William Thompson 1735-1761
Mr Thompson was formerly a curate at Prestbury. When he came to Norbury he obtained a £400 grant from the Queen Ann's Bounty, (5) with which he purchased land on Patch Farm Bramhall. This is now a housing estate on the Bramhall-Woodford Road. It increased his income by £19 per annum.
One of the main events held at the chapel at this time, apart from the Easter and Whitsuntide festivities, was the annual Rush Gathering Festival. This was held at the time of the old Norbury wakes on the first Monday after the 6th of August.
An account of this in the 1760s tells how a flat cart drawn by two horses was piled high with rushes, while around the side, made up with flowers, was the legend "God Bless Peter Legh". In charge of the rush cart were the Norbury morris men. They, with a crowd of adults and children dressed as Biblical and folk lore characters, assembled on Fidlers Green opposite to the Red Lion.
After parading around the green, they wended their way to the chapel. Here the rushes were strewn on the seats and floor, while the walls were decorated with the flowers. This was followed by a thanksgiving service, after which the morris men and other characters danced, performed their plays and formed tableaux in the chapel yard.

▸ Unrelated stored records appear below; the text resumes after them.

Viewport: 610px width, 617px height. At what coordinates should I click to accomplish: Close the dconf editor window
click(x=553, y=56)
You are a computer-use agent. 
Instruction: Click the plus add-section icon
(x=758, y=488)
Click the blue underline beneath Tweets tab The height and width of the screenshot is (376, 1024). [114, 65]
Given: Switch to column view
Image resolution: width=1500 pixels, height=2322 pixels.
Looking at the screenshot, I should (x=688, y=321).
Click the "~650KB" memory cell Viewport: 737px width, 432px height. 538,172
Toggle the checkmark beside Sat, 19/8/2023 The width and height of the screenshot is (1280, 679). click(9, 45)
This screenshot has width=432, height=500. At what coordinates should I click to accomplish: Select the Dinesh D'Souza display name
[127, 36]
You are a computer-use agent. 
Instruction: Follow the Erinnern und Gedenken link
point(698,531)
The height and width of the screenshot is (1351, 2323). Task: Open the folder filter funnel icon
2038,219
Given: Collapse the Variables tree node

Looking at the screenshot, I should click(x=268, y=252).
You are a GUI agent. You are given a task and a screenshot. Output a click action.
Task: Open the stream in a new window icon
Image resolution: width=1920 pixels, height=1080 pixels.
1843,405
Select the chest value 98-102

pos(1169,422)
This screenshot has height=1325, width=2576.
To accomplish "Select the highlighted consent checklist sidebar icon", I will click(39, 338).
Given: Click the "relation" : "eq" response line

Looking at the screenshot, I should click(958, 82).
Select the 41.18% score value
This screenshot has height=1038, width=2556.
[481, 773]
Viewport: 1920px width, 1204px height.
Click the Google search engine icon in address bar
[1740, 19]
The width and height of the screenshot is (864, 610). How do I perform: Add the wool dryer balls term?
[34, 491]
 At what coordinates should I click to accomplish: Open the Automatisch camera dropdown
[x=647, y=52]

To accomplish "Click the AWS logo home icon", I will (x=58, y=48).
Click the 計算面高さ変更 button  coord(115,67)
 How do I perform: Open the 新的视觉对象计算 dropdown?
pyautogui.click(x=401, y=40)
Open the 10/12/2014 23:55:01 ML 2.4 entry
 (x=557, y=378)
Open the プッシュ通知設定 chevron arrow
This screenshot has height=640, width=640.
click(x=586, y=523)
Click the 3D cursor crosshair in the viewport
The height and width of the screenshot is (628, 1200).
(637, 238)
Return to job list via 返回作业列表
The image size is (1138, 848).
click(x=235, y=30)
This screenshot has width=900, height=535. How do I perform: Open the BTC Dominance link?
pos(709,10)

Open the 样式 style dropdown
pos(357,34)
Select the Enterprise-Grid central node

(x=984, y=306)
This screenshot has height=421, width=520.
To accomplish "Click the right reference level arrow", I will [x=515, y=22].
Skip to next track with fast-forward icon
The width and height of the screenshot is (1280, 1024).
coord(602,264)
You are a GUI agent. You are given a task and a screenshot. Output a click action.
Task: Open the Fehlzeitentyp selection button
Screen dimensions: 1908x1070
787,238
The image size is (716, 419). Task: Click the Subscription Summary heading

In 1759 a charity school was built at what is now the junction of Argyle and Grundy Streets. Mr Legh of Lyme clothed and educated six deserving children from Norbury for a year, whilst a Mr Howerd did the same for six children from Bosden.
Thirty years later the Charity had ceased to exist because of local prejudice. We are told that the charity children had been harshly treated by the villagers and the blue smocks provided by the ladies of Lyme marked them out as objects of ridicule. However, while the scholars attended, the Norbury curate was responsible for their spiritual welfare.
(5) Queen Ann's Bounty: The name given to an Act of Parliament in 1704. Queen Ann requested that the tithe money she received as "head of the church" should be used to augment the incomes of the impoverished clergy.